Ovviamente per avere successo nei social è necessaria una conoscenza meticolosa non tanto della materia, quando mai, ma di tutte le clave della slealtà dialettica. Si caldeggia, per esempio, l’uso della reductio ad Hitlerum (ne parlò Leo Strauss: scovate l’appiglio per approssimare le idee del vostro interlocutore a quelle di Hitler e la demolizione è fatta). Necessario anche un reiterato e orgoglioso possesso di letture definitive su qualsiasi tema (sempre le tue, mai le altrui). Fondamentali anche una certa agilità nel gestire il “voi eterno” (“ma noi chi?”, “Voi!”), la prontezza nello sfoderare randelli di punti esclamativi digrignando in Caps Lock, e una disponibilità imbestialita, senza limiti e su più fronti, alla battaglia campale. Oppure, ma qui si parla dei mostri più pericolosi, bestie da Mekong social a proprio agio negli habitat più truculenti, all’escalation capace del meglio, ossia la distruzione dell’avversario in due mosse: far degenerare un disaccordo in un alterco, e l’alterco in un bombardamento trivialissimo a sorpresa, magari a danno dei cari del tuo sconosciuto ma odiatissimo interlocutore, che essendo in disaccordo con te merita di essere umiliato senza pietà e poi lasciato esanime a terra a scopo dimostrativo, dopo aver coventrizzato tutto il suo territorio di animali circostanti (ossia tutti coloro che sostengono costui, questo inenarrabile stronzo).

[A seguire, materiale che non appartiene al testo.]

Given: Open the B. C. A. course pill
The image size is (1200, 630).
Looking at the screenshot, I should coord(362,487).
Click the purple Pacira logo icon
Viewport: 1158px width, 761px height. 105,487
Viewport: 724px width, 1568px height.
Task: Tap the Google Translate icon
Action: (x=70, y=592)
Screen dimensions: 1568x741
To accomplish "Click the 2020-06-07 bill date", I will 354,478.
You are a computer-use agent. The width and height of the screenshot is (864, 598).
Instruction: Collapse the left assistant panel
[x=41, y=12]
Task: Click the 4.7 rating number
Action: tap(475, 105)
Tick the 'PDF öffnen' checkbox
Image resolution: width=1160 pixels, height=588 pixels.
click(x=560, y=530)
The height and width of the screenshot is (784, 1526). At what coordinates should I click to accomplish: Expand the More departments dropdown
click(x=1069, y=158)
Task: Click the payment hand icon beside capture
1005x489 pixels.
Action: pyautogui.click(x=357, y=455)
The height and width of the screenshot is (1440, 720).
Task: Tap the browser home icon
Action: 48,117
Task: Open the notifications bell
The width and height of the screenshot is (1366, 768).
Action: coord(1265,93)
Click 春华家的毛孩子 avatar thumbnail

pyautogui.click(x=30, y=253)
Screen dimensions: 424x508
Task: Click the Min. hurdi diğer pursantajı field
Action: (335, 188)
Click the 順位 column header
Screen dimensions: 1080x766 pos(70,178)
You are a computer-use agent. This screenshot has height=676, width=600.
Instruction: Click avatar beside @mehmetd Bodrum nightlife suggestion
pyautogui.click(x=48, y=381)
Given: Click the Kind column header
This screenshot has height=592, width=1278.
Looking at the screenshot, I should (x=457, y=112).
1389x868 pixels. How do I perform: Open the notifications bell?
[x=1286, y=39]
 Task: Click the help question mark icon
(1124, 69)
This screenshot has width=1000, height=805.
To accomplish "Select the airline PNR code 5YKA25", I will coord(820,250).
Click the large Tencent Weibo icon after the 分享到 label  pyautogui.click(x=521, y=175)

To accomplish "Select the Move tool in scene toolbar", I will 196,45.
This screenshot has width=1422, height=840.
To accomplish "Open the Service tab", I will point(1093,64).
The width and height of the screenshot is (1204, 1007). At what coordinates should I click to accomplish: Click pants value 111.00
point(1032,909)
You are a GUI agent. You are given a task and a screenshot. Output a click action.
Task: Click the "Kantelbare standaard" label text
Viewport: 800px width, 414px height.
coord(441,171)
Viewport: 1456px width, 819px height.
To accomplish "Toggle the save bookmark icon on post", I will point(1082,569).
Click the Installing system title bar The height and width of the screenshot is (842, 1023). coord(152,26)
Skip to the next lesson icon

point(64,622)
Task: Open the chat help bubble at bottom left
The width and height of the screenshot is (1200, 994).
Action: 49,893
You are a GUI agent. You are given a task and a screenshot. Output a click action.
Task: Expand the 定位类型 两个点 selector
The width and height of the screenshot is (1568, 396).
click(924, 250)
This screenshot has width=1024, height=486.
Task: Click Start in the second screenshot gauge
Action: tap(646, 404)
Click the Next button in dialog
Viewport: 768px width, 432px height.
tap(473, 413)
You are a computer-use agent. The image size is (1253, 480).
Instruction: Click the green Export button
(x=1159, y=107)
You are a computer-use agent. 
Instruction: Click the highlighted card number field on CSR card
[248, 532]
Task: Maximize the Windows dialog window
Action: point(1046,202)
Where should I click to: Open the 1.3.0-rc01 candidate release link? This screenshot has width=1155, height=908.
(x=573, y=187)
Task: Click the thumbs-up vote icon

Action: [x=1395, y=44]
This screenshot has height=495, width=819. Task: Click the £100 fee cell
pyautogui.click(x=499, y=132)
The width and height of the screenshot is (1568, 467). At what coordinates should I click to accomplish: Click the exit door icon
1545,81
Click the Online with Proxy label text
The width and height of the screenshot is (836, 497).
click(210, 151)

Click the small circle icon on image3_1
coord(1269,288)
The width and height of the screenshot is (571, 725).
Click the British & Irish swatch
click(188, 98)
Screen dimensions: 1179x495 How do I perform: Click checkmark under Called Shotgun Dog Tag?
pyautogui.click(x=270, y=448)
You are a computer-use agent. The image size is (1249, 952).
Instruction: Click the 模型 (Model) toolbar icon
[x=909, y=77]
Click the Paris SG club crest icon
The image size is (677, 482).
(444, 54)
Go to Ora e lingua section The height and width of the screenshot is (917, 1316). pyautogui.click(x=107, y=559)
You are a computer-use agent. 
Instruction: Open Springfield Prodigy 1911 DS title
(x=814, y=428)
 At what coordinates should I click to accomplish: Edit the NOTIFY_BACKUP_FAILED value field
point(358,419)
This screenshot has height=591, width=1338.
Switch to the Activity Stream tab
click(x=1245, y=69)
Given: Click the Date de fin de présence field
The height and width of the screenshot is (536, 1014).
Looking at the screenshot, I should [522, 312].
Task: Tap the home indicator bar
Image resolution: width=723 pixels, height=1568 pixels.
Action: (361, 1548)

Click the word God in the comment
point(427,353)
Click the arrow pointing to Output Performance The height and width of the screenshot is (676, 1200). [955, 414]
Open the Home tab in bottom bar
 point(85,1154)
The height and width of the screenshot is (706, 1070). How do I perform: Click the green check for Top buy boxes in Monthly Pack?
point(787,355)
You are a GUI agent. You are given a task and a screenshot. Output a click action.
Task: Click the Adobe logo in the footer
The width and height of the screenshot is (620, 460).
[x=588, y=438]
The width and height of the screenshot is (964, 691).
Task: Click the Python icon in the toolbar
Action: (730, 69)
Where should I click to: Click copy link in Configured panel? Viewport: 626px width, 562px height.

Tutte degenerazioni arcinote e orripilanti, che Francesco Filippi ha il pregio di sistematizzare riconducendo ogni polemista storico da social – di questa precisa categoria il suo saggio si occupa – a un piano rappresentativo, allestito con precisione e abilità. I fatti sono tutti realmente accaduti, le risse sono vere o comunque verosimili: potrebbe essere chiunque – noi compresi – lo scanzonato Catello che ha letto un volumetto di storia africana e sdottora su Dinga Cisse, imperatore ghanese del 750 d.C, per poi sbottare in conflitto sanguinoso con Maurilio, forte anch’egli di deboli letture, e ritrovandosi nel giro di poche battute in un verminaio di accuse e controaccuse da cui emergerà vittorioso solo chi dei due offenderà con volgarità più letale gli avi dell’avversario.
L’epilogo è un guaio: saremo obbligati a documentarci su Dinga Cisse perché nessuno dei due ne avrà più parlato, e lo faremo sbagliando, cioè su altri forum, presso altre arene bercianti, in cui due persone sole e furiose, tra tifosi che fischiano e applaudono e cuoricinano, stanno venendo alle mani da divani distantissimi.